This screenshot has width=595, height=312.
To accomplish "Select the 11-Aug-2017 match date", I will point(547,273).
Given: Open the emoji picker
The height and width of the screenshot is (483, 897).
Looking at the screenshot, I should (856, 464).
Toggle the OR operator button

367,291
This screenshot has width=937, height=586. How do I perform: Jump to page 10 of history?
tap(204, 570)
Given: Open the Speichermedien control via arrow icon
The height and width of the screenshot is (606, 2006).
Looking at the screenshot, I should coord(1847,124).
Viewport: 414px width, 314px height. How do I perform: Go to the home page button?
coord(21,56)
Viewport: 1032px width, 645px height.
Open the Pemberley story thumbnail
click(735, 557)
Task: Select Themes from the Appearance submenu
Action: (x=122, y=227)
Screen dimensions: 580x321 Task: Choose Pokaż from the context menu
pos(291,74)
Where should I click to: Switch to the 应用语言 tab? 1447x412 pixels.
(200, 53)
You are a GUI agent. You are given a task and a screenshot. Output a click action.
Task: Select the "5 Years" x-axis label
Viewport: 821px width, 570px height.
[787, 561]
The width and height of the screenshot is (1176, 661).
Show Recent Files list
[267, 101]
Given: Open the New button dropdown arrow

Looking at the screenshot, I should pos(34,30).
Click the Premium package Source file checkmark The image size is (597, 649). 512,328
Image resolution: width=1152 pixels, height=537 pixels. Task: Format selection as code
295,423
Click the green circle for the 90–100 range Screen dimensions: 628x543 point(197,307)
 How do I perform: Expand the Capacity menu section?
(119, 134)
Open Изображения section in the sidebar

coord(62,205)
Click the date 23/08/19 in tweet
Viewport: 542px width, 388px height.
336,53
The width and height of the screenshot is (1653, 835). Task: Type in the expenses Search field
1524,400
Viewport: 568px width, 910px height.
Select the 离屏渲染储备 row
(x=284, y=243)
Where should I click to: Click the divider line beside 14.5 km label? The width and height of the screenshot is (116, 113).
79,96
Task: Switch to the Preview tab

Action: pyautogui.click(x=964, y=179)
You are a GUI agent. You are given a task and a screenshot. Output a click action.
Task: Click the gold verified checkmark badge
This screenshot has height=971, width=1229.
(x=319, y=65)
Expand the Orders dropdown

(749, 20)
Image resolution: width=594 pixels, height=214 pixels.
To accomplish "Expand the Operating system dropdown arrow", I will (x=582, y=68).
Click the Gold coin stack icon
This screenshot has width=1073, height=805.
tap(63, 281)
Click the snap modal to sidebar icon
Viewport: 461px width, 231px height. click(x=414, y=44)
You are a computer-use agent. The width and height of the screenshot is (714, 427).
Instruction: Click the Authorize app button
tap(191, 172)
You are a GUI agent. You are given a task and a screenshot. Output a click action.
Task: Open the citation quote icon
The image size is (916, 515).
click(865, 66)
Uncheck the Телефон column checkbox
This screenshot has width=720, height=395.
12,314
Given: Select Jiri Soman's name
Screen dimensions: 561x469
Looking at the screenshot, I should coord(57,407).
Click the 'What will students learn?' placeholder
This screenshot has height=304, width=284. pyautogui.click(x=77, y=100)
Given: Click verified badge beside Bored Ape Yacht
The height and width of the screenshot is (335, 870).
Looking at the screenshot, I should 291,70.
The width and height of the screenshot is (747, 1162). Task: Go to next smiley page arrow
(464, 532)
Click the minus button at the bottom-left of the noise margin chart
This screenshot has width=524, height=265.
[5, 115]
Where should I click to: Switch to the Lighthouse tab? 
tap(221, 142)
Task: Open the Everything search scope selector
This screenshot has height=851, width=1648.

*-*-*

● TASK: Report every line of the listing above that contains the string "page".

● RIGHT ANSWER:
This screenshot has width=937, height=586. How do I perform: Jump to page 10 of history?
Viewport: 414px width, 314px height. How do I perform: Go to the home page button?
The width and height of the screenshot is (747, 1162). Task: Go to next smiley page arrow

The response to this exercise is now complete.